▶ _Texte fourni_:
· · · ·
Madeleine Sabbah a grandi dans une Algérie marquée par la guerre. Entre bombardements et couvre‐​feu, elle garde en mémoire la douceur de sa ville natale, Mostaganem, dont les vagues et le sable chaud lui ont manqué toute sa vie. Forcée à l’exil en 1962, elle raconte son parcours, le choc de son arrivée en France et la difficulté de s’intégrer en tant que Juive d’Algérie.

Publié le 16 mai 2025

7 min de lecture

Madeleine, 3 ans, et son frère Géorgie, 6 mois, accompagnés de leur nourrice, Ascension, sur la terrasse de leur appartement de Mostaganem dans les années soixante.

Vous êtes née en 1943 à Mostaganem, une ville portuaire située sur la côte méditerranéenne en Algérie. Comment avez-vous vécu votre enfance là-bas ? 

J’en ai de bons souvenirs. J’étais jeune et insouciante. Nous vivions dehors, il faisait toujours beau et chaud, nous allions à la plage avec mes copines, tout le monde se connaissait, les amis, la famille, les voisins… Je ne réalisais pas la violence de la guerre. Et pourtant, elle a duré huit ans. Il y avait un couvre‐​feu, des bombardements et des attentats sans arrêt. L’une de mes amies a été victime d’une explosion dans un cinéma, elle a failli y perdre sa jambe. C’est après coup que j’ai réalisé la gravité de la situation. Mes parents étaient plus inquiets, ça a certainement été plus compliqué pour eux. 

Quelle était la situation de votre famille juive en Algérie ? Avez-vous connu de l’antisémitisme?

J’ai grandi au sein d’une famille juive modeste. Nous n’étions pas religieux, mais les traditions avaient une place importante, surtout les fêtes de Pessah et le Grand Pardon, Yom Kippour. Depuis l’âge de 5 ans, j’ai toujours jeûné, c’est un souvenir de nos ancêtres. La vie n’était pas facile au quotidien, nous ne roulions pas sur l’or. Mon père était tailleur, il échangeait parfois des tissus contre des œufs coques, pour que nous puissions avoir quelque chose dans notre assiette. Mon frère n’avait pas de manuels scolaires comme ses camarades… on ne pouvait même pas s’offrir ce genre de choses.
· · · ·
▶ _Lignes enregistrées_:
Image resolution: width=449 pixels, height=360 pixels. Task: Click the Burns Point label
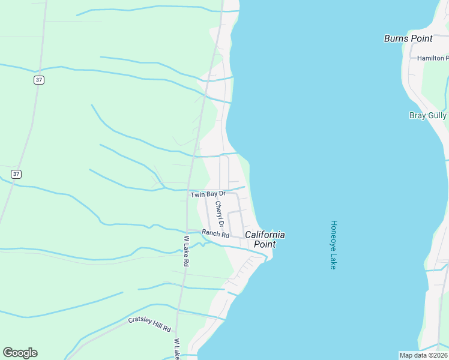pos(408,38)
· · · ·
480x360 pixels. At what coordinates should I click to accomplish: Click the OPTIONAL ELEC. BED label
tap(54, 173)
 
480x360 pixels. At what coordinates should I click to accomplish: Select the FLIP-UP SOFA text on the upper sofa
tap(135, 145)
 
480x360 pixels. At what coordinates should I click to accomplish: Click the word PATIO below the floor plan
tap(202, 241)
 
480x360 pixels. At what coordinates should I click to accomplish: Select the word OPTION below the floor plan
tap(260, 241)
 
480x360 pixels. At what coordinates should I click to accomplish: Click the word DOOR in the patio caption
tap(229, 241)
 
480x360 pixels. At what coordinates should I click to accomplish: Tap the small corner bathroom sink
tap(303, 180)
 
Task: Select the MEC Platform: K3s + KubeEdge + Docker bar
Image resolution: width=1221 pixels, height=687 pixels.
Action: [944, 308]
· · · ·
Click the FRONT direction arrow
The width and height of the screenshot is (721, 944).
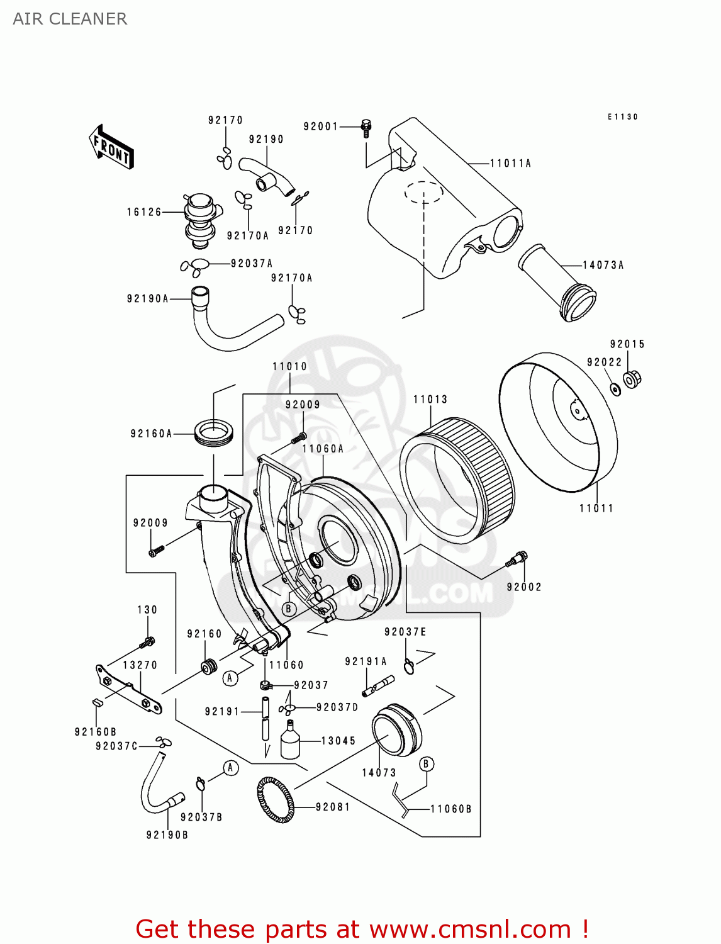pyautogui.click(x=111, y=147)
· · · ·
▶ _Exercices à traiter_:
- A) Recopiez le passage de l'entretien avec Madeleine Sabbah compris entre « Publié le 16 » et « enfance là-bas ? », bornes incluses.
- B) Dans l'entretien avec Madeleine Sabbah, quel métier exerçait son père ?
- C) Poursuivez l'entretien avec Madeleine Sabbah à partir de sa dernière phrase.
La liste provient d'une autre source que l'entretien.

▶ _Réponses par exercice_:
- A)
Publié le 16 mai 2025

7 min de lecture

Madeleine, 3 ans, et son frère Géorgie, 6 mois, accompagnés de leur nourrice, Ascension, sur la terrasse de leur appartement de Mostaganem dans les années soixante.

Vous êtes née en 1943 à Mostaganem, une ville portuaire située sur la côte méditerranéenne en Algérie. Comment avez-vous vécu votre enfance là-bas ?

- B) Il était tailleur.

- C)
Je me souviens que certaines filles me disaient : « Tu es jolie pour une Juive. Est‐​ce que tu es vraiment juive ? ». J’ai entendu ça deux ou trois fois. J’avais une dizaine d’années. À l’époque, il y avait une sorte de séparation entre les Juifs et les Catholiques, qu’on appelait les colons. On ne se fréquentait pas vraiment, sauf à l’école, mais ça n’allait pas plus loin que ça. Nous étions presque plus proches des Arabes. Nous avions des façons de vivre plus similaires, même si nos cultures étaient différentes. Je me souviens qu’une camarade du lycée de Mostaganem avait traité une autre fille de « sale Juive ». Le proviseur n’avait pas réagi, c’était comme ça à l’époque. La sensation d’être juif dans un monde qui nous rejetait était encore plus difficile à vivre que la pauvreté.

Photo de classe de Madeleine au lycée à Mostaganem. Madeleine est au 3e rang, la troisième en partant de la gauche, avec une coupe au carré.

Comment s’est organisé votre départ vers la France?

Je suis partie vers mai 1962. Il y avait un bateau par jour, tout s’est fait dans l’urgence. Le 5 juillet, jour de l’indépendance, il y a eu un massacre terrible à Oran, à 80 kilomètres de Mostaganem. Ce jour‐​là, alors qu’une foule venue des faubourgs musulmans fêtait l’indépendance dans les quartiers européens du centre‐​ville, tout a dégénéré. 

Un grand nombre de Français ont été lynchés, capturés, mutilés, massacrés. Certains ont été battus à mort, d’autres jetés dans le lac. On ne s’y attendait pas du tout, c’était censé être un jour de fête. Un vrai carnage. Beaucoup de gens qu’on connaissait sont morts ce jour‐​là. Les Arabes sont entrés dans les maisons, ils tuaient les gens chez eux. Ça a provoqué un mouvement de panique chez les Français d’Oran. Beaucoup sont partis en catastrophe après ça. On ne sait toujours pas combien de morts il y a eu exactement. Mais pour nous, les pieds‐​noirs, ce jour‐​là est resté un choc, un traumatisme.

Heureusement, j’étais déjà rentrée en France pour passer mon baccalauréat. J’ai fait plusieurs escales avant d’arriver à Paris, chez ceux qui voulaient bien m’accueillir. J’ai séjourné chez des tantes, des cousines, de tous les côtés, avec mon baluchon. Mes parents sont arrivés six mois après. Ils ont essayé de sauver ce qu’ils pouvaient, mais c’était compliqué, et nous étions tous concernés par la situation qui se dégradait en Algérie.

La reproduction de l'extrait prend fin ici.